### About this exercise:
Each record below is to be output unchanged, and any picture is to be dropped.

[Extracted data entries]
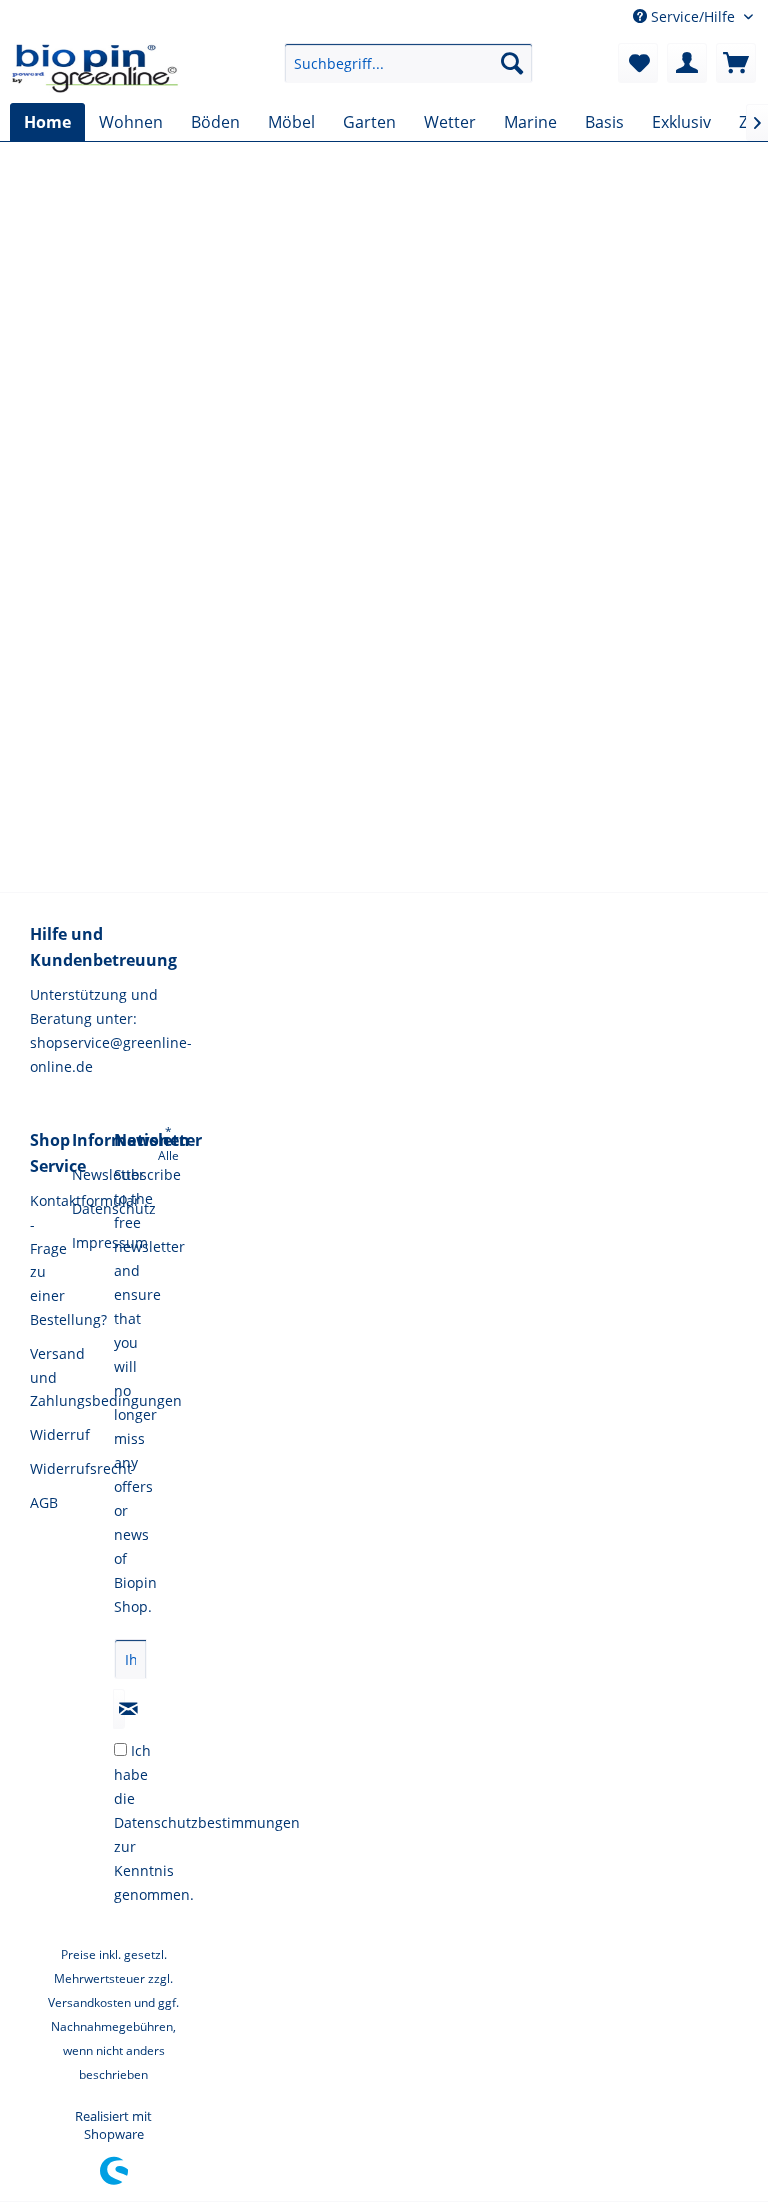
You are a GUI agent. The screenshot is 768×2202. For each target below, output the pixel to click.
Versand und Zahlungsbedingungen (46, 1377)
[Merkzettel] (638, 63)
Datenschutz (88, 1208)
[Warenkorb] (736, 63)
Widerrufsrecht (46, 1468)
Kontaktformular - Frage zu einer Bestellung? (46, 1260)
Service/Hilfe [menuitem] (693, 16)
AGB (44, 1502)
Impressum (88, 1242)
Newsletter (88, 1174)
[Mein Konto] (687, 63)
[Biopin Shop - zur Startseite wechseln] (95, 68)
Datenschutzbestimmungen (207, 1822)
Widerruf (46, 1434)
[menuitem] (409, 63)
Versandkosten (89, 2002)
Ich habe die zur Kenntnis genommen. (207, 1822)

### Result of the task:
You are a GUI agent. The screenshot is 768×2202. For each target below, output the pixel to click.
Versand und Zahlungsbedingungen (46, 1377)
[Merkzettel] (638, 63)
Datenschutz (88, 1208)
[Warenkorb] (736, 63)
Widerrufsrecht (46, 1468)
Kontaktformular - Frage zu einer Bestellung? (46, 1260)
Service/Hilfe [menuitem] (693, 16)
AGB (44, 1502)
Impressum (88, 1242)
Newsletter (88, 1174)
[Mein Konto] (687, 63)
[Biopin Shop - zur Startseite wechseln] (95, 68)
Datenschutzbestimmungen (207, 1822)
Widerruf (46, 1434)
[menuitem] (409, 63)
Versandkosten (89, 2002)
Ich habe die zur Kenntnis genommen. (207, 1822)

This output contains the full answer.